The resolution of the uncertainty may confirm:
- Acquisition of an asset
- Reduction of a liability
- Loss or impairment of an asset
- Incurrence of a liability
In this post, we’ll focus on the accounting for a gain contingency under ASC 450.
Zebra Inc. is a small, regional design company that specializes in mesmerizing black and white images. Lion Co. is a large, well-established international design company that takes what it wants when it wants. Zebra filed a $10 million lawsuit against Lion for predatory business practices, alleging Lion stole several of Zebra’s designs without its permission. At the end of the year, the lawyers for both companies believe Zebra will win the lawsuit, putting its chances of success of between 75-80%. Furthermore, Lion’s lawyers believe Lion will settle the lawsuit in the coming year, paying between $4.5 million and $8.5 million.
How should Zebra account for this contingency in their year-end U.S. GAAP financial statements?
Zebra should not accrue anything for the gain contingency related to the lawsuit against Lion. Per ASC 450-30-25-1:
A contingency that might result in a gain usually should not be reflected in the financial statements because to do so might be to recognize revenue before its realization.
However, gain contingencies might be disclosed in the notes to the financial statements, but should not be reflected in income until realization. Care should be exercised in disclosing gain contingencies to avoid misleading implications as to the recognition of revenue prior to its realization. Therefore, Zebra should disclose the fact that it is involved in a suit with Lion and that an outcome is expected the following year, which is anticipated to be favorable.
WHAT ABOUT LION?
Lion must accrue $4.5 million liability in its current year-end financial statements. Per ASC Topic 450-20, there are two conditions that must be met to recognize a loss contingency:
- Information is available before the financial statements are issued or are available to be issued that indicates that it is probable that an asset had been impaired or a liability had been incurred at the date of the financial statements; and
- The amount of loss can be reasonably estimated.

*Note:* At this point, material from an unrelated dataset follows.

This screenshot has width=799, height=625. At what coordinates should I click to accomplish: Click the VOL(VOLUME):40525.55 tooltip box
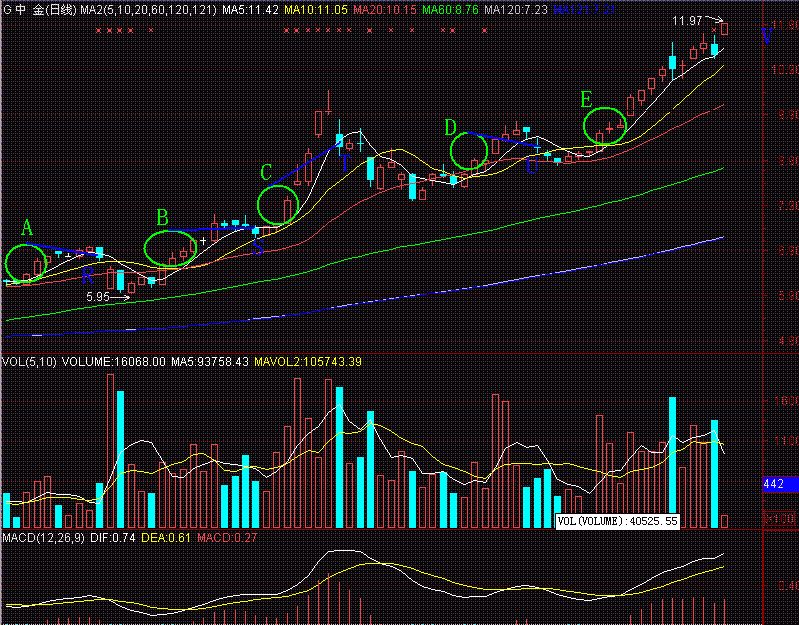pos(617,521)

Lion meets both conditions. But, how did we get the amount of $4.5 million?
Per the guidance in ASC Topic 450-20-25:
If information is available that indicates that the estimated amount of loss is within a range of amounts, it follows that some amount of loss has occurred and can be reasonably estimated. If some amount within a range of loss appears at the time to be a better estimate than any other amount within the rage, that amount should be accrued. When no amount within the range is a better estimate than any other amount in the rage, the minimum amount in the range should be accrued.
In addition, Lion should disclose the contingency, if material, in its year-end financial statements along with the range of potential loss (i.e. $4.5 million to $8.5 million).
We always use examples in our instructor-led training (ILT) materials as we believe it helps participants better understand the complex requirements within U.S. GAAP or IFRS. We hope this example has helped you to understand the accounting for both gain (and loss) contingencies in accordance with ASC 450.